The X-ray crystallographic structure of the tigecycline antibiotic bound to the 70S ribosome of Thermus thermophilus demonstrated that the enhanced potency of tigecycline with respect to tetracycline resulted from a stacking interaction of tigecycline with the 16S rRNA and that this antibiotic coordinates two Mg²⁺ ions (Molecular Modeling Database [MMDB] identification [ID] no. 107830; Protein Data Bank [PDB] ID nos. 4G5T, 4G5U, 4G5V, and 4G5W [http://www.ncbi.nlm.nih.gov/structure]) (5). The Lys55 residue in T. thermophilus S10 is the equivalent of the Val57 in K. pneumoniae S10 and maps in the vertex of a loop that is located 8 Å from the tigecycline binding site in the 30S ribosomal subunit (see Fig. S1 in the supplemental material). S10 interacts with the 16S rRNA, the ribosomal proteins S14, S3, and S9, and Mg²⁺ ions. In the T. thermophilus model there are no peptides that are closer to the bound tigecycline than the S10 loop. Since the rpsJ gene is a single-copy gene in the chromosome of K. pneumoniae, the mutation causing the Val57→Leu57 substitution in S10 occurs in all the ribosomes of the KP4-R strain. This mutation may alter the ribosome structure near the tigecycline-binding site or disturb the coordination of the Mg²⁺ ion, leading to weaker binding of tigecycline to the 16S rRNA. To the best of our knowledge, such a target site-associated resistance mechanism has never been described for tigecycline, while it has been demonstrated for tetracycline in Neisseria gonorrhoeae (44). High levels of tetracycline resistance were described in that species due to a point mutation in the Val57 codon of the S10 protein, in combination with the mtrR and penB resistance determinants. In N. gonorrhoeae, site saturation mutagenesis of the codon Val57 identified three amino acids (Met, Leu, and Gln) that conferred identical levels of tetracycline resistance. This hypothesis opens the possibility that tetracycline and tigecycline can both select for this resistance mechanism.

Screening of tigecycline resistance candidate genes.
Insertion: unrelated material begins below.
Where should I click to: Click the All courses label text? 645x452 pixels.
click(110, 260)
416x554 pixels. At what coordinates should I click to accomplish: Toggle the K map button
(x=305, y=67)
The rpsJ and ramR tigecycline resistance candidate genes were amplified and sequenced from three ST512 strains showing tigecycline-intermediate (KP8-I) or -resistant (KP6-R and KP7-R) phenotypes (Table 1). The two resistant strains showed the mutant RamR protein created by the ISKpn18 element insertion. Interestingly, in these strains the integration of the insertion sequence (IS) element occurred in different sites compared to KP2-R, producing truncated RamR deduced protein variants of different lengths (Fig. 1A). The strain KP8-I, which showed reduced susceptibility to tigecycline, carried a conserved ramR. These results enforced the idea that independent genetic events occurred in the resistant strains of our collection and demonstrated that no tigecycline-resistant clones were spread among different patients in the same hospital. Our data suggest that the inactivation of the ramR gene is the most common mechanism conferring resistance to tigecycline. These three strains showed a conserved rpsJ gene.

Conclusions.

Different events of mutation or insertion of mobile elements occurred in the ramR gene in four out of five tigecycline-resistant strains analyzed in this study. However, the structural alteration of the ribosomal protein S10 in the drug target site, which occurred in the non-RamR mutant tigecycline-resistant strain, is also a potential novel mechanism.